What to do – Copy out all of the data below exactly, line for line.

Entries shown –
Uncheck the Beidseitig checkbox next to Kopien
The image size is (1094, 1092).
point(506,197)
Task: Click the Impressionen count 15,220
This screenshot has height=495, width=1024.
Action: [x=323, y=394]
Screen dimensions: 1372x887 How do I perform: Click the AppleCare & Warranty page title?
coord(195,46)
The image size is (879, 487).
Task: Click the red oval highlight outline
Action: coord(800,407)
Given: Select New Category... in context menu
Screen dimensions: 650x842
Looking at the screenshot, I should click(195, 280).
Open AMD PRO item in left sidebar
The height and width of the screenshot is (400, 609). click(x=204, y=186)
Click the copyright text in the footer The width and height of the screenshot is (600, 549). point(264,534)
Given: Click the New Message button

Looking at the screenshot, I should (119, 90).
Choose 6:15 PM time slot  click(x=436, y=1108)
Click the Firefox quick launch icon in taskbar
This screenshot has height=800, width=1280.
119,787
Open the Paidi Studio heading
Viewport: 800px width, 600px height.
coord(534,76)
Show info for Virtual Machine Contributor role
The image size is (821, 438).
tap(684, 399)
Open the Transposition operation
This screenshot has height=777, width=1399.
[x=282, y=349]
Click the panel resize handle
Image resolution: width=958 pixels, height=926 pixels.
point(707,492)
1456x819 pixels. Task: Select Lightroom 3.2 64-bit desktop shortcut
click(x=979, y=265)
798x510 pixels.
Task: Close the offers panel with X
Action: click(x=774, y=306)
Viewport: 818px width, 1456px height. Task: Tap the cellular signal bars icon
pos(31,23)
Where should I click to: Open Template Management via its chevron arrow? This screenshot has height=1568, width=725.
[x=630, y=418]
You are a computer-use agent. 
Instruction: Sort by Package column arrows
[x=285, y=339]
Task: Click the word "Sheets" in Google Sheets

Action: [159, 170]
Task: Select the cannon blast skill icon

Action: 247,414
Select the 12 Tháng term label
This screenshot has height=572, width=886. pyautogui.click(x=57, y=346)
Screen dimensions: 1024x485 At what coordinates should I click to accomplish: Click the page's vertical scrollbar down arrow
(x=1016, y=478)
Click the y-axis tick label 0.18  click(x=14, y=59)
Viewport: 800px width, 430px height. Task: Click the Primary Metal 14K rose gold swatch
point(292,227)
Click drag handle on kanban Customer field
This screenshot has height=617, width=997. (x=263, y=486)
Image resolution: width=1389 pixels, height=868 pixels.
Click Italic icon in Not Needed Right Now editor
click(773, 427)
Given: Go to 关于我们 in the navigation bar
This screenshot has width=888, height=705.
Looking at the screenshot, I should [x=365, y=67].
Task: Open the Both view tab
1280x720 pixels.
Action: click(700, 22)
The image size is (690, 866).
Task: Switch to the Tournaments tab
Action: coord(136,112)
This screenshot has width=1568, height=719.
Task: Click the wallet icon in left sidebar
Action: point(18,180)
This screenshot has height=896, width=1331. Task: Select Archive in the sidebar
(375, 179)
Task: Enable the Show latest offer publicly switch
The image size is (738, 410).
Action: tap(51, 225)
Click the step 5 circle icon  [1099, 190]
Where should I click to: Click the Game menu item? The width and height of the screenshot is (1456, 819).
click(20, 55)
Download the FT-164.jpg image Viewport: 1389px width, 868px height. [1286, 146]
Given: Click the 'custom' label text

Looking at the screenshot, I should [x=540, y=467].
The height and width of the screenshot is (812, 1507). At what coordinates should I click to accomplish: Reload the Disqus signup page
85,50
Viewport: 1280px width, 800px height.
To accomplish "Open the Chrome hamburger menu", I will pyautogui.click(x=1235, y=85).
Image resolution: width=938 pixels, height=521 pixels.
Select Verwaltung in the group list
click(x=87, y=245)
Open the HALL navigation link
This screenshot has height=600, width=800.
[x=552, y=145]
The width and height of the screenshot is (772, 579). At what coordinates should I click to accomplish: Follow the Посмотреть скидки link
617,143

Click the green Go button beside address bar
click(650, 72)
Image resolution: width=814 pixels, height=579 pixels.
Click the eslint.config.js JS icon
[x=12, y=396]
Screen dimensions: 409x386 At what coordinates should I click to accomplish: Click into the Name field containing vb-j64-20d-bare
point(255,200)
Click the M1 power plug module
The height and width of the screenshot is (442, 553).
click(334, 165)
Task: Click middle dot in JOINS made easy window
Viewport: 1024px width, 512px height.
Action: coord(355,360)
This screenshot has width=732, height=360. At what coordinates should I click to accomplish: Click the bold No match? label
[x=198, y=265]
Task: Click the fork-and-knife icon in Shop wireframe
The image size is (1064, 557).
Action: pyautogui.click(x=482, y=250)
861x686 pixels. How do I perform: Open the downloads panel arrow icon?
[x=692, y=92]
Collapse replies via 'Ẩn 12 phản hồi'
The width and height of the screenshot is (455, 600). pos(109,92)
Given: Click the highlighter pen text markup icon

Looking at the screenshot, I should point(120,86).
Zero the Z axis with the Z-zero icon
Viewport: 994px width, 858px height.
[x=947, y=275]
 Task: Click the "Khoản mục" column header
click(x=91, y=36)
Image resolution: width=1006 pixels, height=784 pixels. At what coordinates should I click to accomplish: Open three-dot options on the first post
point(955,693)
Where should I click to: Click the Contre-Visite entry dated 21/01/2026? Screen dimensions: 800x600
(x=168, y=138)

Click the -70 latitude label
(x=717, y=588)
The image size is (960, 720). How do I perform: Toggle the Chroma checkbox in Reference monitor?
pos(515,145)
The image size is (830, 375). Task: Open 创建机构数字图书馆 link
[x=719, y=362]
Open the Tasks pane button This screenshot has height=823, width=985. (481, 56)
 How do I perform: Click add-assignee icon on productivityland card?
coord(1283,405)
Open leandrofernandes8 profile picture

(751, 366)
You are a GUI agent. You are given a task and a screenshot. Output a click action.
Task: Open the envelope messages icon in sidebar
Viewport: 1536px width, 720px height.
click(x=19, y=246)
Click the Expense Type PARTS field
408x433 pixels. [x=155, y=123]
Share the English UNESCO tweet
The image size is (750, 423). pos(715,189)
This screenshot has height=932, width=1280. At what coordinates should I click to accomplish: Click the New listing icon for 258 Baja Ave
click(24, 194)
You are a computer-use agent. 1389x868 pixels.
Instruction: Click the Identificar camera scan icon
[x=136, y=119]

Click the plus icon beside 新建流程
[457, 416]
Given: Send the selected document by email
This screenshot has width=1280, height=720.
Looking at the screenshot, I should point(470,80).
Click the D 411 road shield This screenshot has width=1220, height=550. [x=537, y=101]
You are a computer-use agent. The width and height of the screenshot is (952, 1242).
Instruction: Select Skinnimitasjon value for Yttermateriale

Correct result –
Uncheck the Beidseitig checkbox next to Kopien
The image size is (1094, 1092).
point(506,197)
Task: Click the Impressionen count 15,220
This screenshot has height=495, width=1024.
Action: [x=323, y=394]
Screen dimensions: 1372x887 How do I perform: Click the AppleCare & Warranty page title?
coord(195,46)
The image size is (879, 487).
Task: Click the red oval highlight outline
Action: coord(800,407)
Given: Select New Category... in context menu
Screen dimensions: 650x842
Looking at the screenshot, I should click(195, 280).
Open AMD PRO item in left sidebar
The height and width of the screenshot is (400, 609). click(x=204, y=186)
Click the copyright text in the footer The width and height of the screenshot is (600, 549). point(264,534)
Given: Click the New Message button

Looking at the screenshot, I should (119, 90).
Choose 6:15 PM time slot  click(x=436, y=1108)
Click the Firefox quick launch icon in taskbar
This screenshot has height=800, width=1280.
119,787
Open the Paidi Studio heading
Viewport: 800px width, 600px height.
coord(534,76)
Show info for Virtual Machine Contributor role
The image size is (821, 438).
tap(684, 399)
Open the Transposition operation
This screenshot has height=777, width=1399.
[x=282, y=349]
Click the panel resize handle
Image resolution: width=958 pixels, height=926 pixels.
point(707,492)
1456x819 pixels. Task: Select Lightroom 3.2 64-bit desktop shortcut
click(x=979, y=265)
798x510 pixels.
Task: Close the offers panel with X
Action: click(x=774, y=306)
Viewport: 818px width, 1456px height. Task: Tap the cellular signal bars icon
pos(31,23)
Where should I click to: Open Template Management via its chevron arrow? This screenshot has height=1568, width=725.
[x=630, y=418]
You are a computer-use agent. 
Instruction: Sort by Package column arrows
[x=285, y=339]
Task: Click the word "Sheets" in Google Sheets

Action: [159, 170]
Task: Select the cannon blast skill icon

Action: 247,414
Select the 12 Tháng term label
This screenshot has height=572, width=886. pyautogui.click(x=57, y=346)
Screen dimensions: 1024x485 At what coordinates should I click to accomplish: Click the page's vertical scrollbar down arrow
(x=1016, y=478)
Click the y-axis tick label 0.18  click(x=14, y=59)
Viewport: 800px width, 430px height. Task: Click the Primary Metal 14K rose gold swatch
point(292,227)
Click drag handle on kanban Customer field
This screenshot has height=617, width=997. (x=263, y=486)
Image resolution: width=1389 pixels, height=868 pixels.
Click Italic icon in Not Needed Right Now editor
click(773, 427)
Given: Go to 关于我们 in the navigation bar
This screenshot has width=888, height=705.
Looking at the screenshot, I should [x=365, y=67].
Task: Open the Both view tab
1280x720 pixels.
Action: click(700, 22)
The image size is (690, 866).
Task: Switch to the Tournaments tab
Action: coord(136,112)
This screenshot has width=1568, height=719.
Task: Click the wallet icon in left sidebar
Action: point(18,180)
This screenshot has height=896, width=1331. Task: Select Archive in the sidebar
(375, 179)
Task: Enable the Show latest offer publicly switch
The image size is (738, 410).
Action: tap(51, 225)
Click the step 5 circle icon  [1099, 190]
Where should I click to: Click the Game menu item? The width and height of the screenshot is (1456, 819).
click(20, 55)
Download the FT-164.jpg image Viewport: 1389px width, 868px height. [1286, 146]
Given: Click the 'custom' label text

Looking at the screenshot, I should [x=540, y=467].
The height and width of the screenshot is (812, 1507). At what coordinates should I click to accomplish: Reload the Disqus signup page
85,50
Viewport: 1280px width, 800px height.
To accomplish "Open the Chrome hamburger menu", I will pyautogui.click(x=1235, y=85).
Image resolution: width=938 pixels, height=521 pixels.
Select Verwaltung in the group list
click(x=87, y=245)
Open the HALL navigation link
This screenshot has height=600, width=800.
[x=552, y=145]
The width and height of the screenshot is (772, 579). At what coordinates should I click to accomplish: Follow the Посмотреть скидки link
617,143

Click the green Go button beside address bar
click(650, 72)
Image resolution: width=814 pixels, height=579 pixels.
Click the eslint.config.js JS icon
[x=12, y=396]
Screen dimensions: 409x386 At what coordinates should I click to accomplish: Click into the Name field containing vb-j64-20d-bare
point(255,200)
Click the M1 power plug module
The height and width of the screenshot is (442, 553).
click(334, 165)
Task: Click middle dot in JOINS made easy window
Viewport: 1024px width, 512px height.
Action: coord(355,360)
This screenshot has width=732, height=360. At what coordinates should I click to accomplish: Click the bold No match? label
[x=198, y=265]
Task: Click the fork-and-knife icon in Shop wireframe
The image size is (1064, 557).
Action: pyautogui.click(x=482, y=250)
861x686 pixels. How do I perform: Open the downloads panel arrow icon?
[x=692, y=92]
Collapse replies via 'Ẩn 12 phản hồi'
The width and height of the screenshot is (455, 600). pos(109,92)
Given: Click the highlighter pen text markup icon

Looking at the screenshot, I should point(120,86).
Zero the Z axis with the Z-zero icon
Viewport: 994px width, 858px height.
[x=947, y=275]
 Task: Click the "Khoản mục" column header
click(x=91, y=36)
Image resolution: width=1006 pixels, height=784 pixels. At what coordinates should I click to accomplish: Open three-dot options on the first post
point(955,693)
Where should I click to: Click the Contre-Visite entry dated 21/01/2026? Screen dimensions: 800x600
(x=168, y=138)

Click the -70 latitude label
(x=717, y=588)
The image size is (960, 720). How do I perform: Toggle the Chroma checkbox in Reference monitor?
pos(515,145)
The image size is (830, 375). Task: Open 创建机构数字图书馆 link
[x=719, y=362]
Open the Tasks pane button This screenshot has height=823, width=985. (481, 56)
 How do I perform: Click add-assignee icon on productivityland card?
coord(1283,405)
Open leandrofernandes8 profile picture

(751, 366)
You are a GUI agent. You are given a task and a screenshot. Output a click action.
Task: Open the envelope messages icon in sidebar
Viewport: 1536px width, 720px height.
click(x=19, y=246)
Click the Expense Type PARTS field
408x433 pixels. [x=155, y=123]
Share the English UNESCO tweet
The image size is (750, 423). pos(715,189)
This screenshot has height=932, width=1280. At what coordinates should I click to accomplish: Click the New listing icon for 258 Baja Ave
click(24, 194)
You are a computer-use agent. 1389x868 pixels.
Instruction: Click the Identificar camera scan icon
[x=136, y=119]

Click the plus icon beside 新建流程
[457, 416]
Given: Send the selected document by email
This screenshot has width=1280, height=720.
Looking at the screenshot, I should point(470,80).
Click the D 411 road shield This screenshot has width=1220, height=550. [x=537, y=101]
You are a computer-use agent. The width and height of the screenshot is (952, 1242).
Instruction: Select Skinnimitasjon value for Yttermateriale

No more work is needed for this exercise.